注目の自動車ニュース

アウディの主力電動SUV『Q4 e-tron』、改良新型を欧州発表…双方向充電と新内装で進化

  • 《Photo by Audi》
  • 《Photo by Audi》
  • 《Photo by Audi》
  • 《Photo by Audi》
  • 《Photo by Audi》
  • 《Photo by Audi》
  • 《Photo by Audi》
  • 《Photo by Audi》
  • 《Photo by Audi》
  • 《Photo by Audi》

アウディは4月27日、電動クロスオーバー『Q4 e-tron』の改良新型を欧州で発表した。

SUVとスポーツバックの両方で、内外装の刷新に加え、航続や充電の面でも改善をうたう。利便性と使い勝手を高めた新モデルとなっている。

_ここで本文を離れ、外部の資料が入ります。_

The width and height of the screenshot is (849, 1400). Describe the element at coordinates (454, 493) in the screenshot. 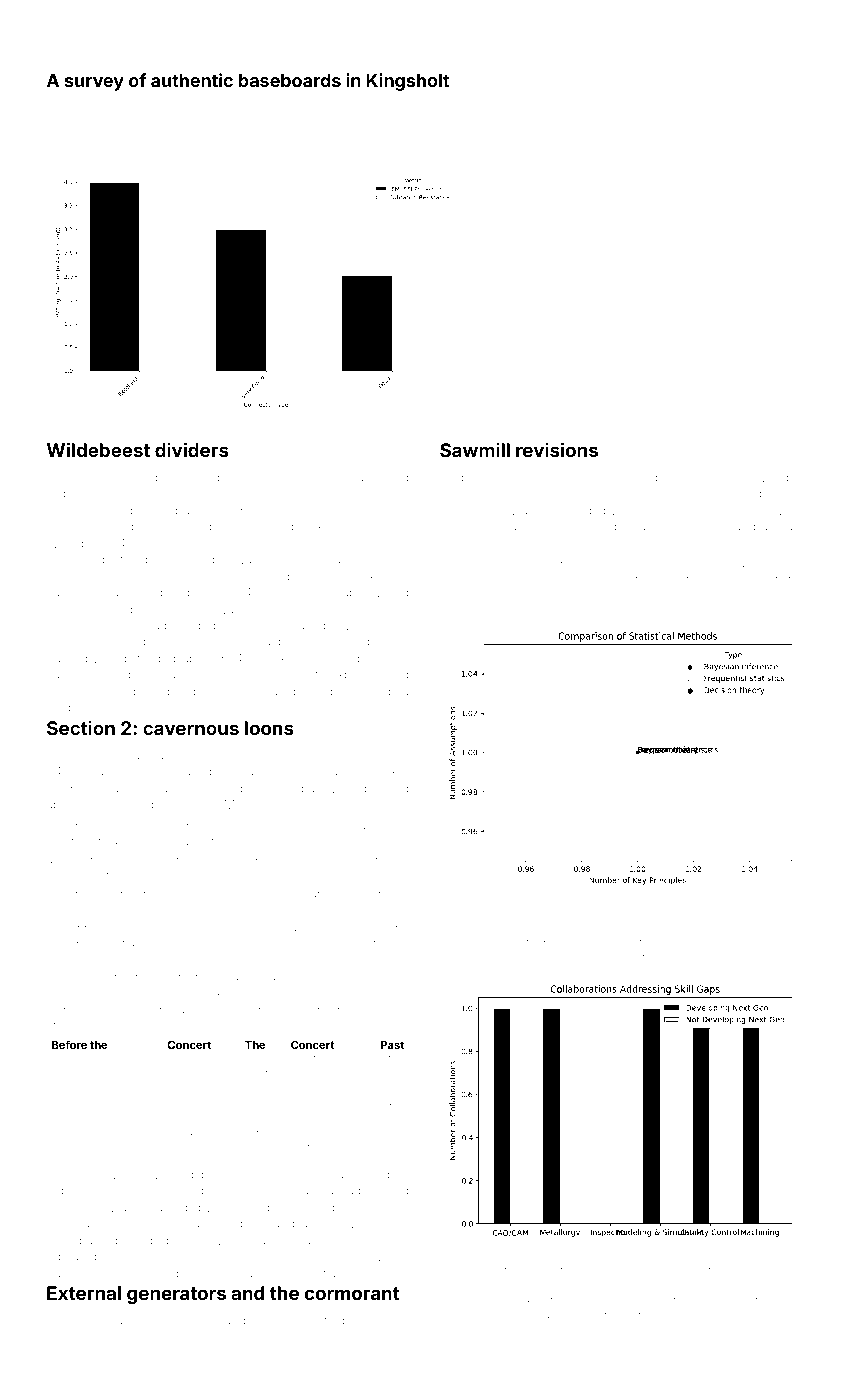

最大の特徴は双方向充電への対応だ。Q4 e-tronは、車両側の高電圧バッテリーが電力を受け取るだけでなく、外部へ供給できる。トランクの電源ソケットや充電ポートのアダプターを使い、eバイクを充電できる「V2L(Vehicle-to-Load)」機能を備える。

さらにドイツ、オーストリア、スイスでは「V2H(Vehicle-to-Home)」にも対応し、蓄えた電力を家庭に供給できる。太陽光パネルの自家消費最適化に役立つ。アウディは、双方向充電を同社のモデルで初めて家庭用途に広げる点を強調した。

走行面では、電動モーターの効率向上などにより航続を高めた。「Q4 Sportback e-tron performance」は最大592kmの航続を示す。充電については、「Q4 SUV e-tron quattro performance」と「Q4 Sportback e-tron quattro performance」で最大充電容量を175kWから185kWへ引き上げた。

長距離移動では充電時間の短縮も図る。バリエーションによっては高電圧バッテリーが10%から80%まで約27分で充電できる。Q4 Sportback e-tron quattro performanceでは、185km分の航続を10分で追加できる。あわせて、より良い充電性能のためにバッテリーを自動または手動で事前調整できる。

車内は「デジタルステージ」を刷新した。11.9インチのメータークラスターと12.8インチのMMIタッチディスプレイを備え、オプションで12インチの助手席ディスプレイも用意する。インフォテインメントは「One Connected Infotainment」とし、音声コマンドで車両機能を操作できるほか、ログブックに関する質問にも答える。

さらにChatGPTの統合により、乗員が情報を問い合わせたり、自然なやり取りを行ったりできる。インタラクション照明や新しいセンターコンソールに加え、冷却機能付きの誘導充電トレイを2つ搭載し、それぞれ15Wの出力に対応する。

外装では、よりシャープなデザインと新しい照明機能を追加した。フロントはセグメント技術を用いたデジタルLEDデイタイムランニングライトで、MMIから選択できる。リアは第2世代のデジタルOLEDリアライトを採用し、安全性と機能性を高めた。オプションのプロキシミティ照明は、接近した他の道路利用者に注意を促す。

価格はドイツで、63kWh(グロス)バッテリー搭載のQ4 SUV e-tronが4万7500ユーロから。quattroモデルはSUV版で5万5900ユーロから。スポーツバックのボディタイプは、標準で1950ユーロ高となる。新モデルは欧州で2026年5月に受注を開始し、夏から納車が始まる見通しだ。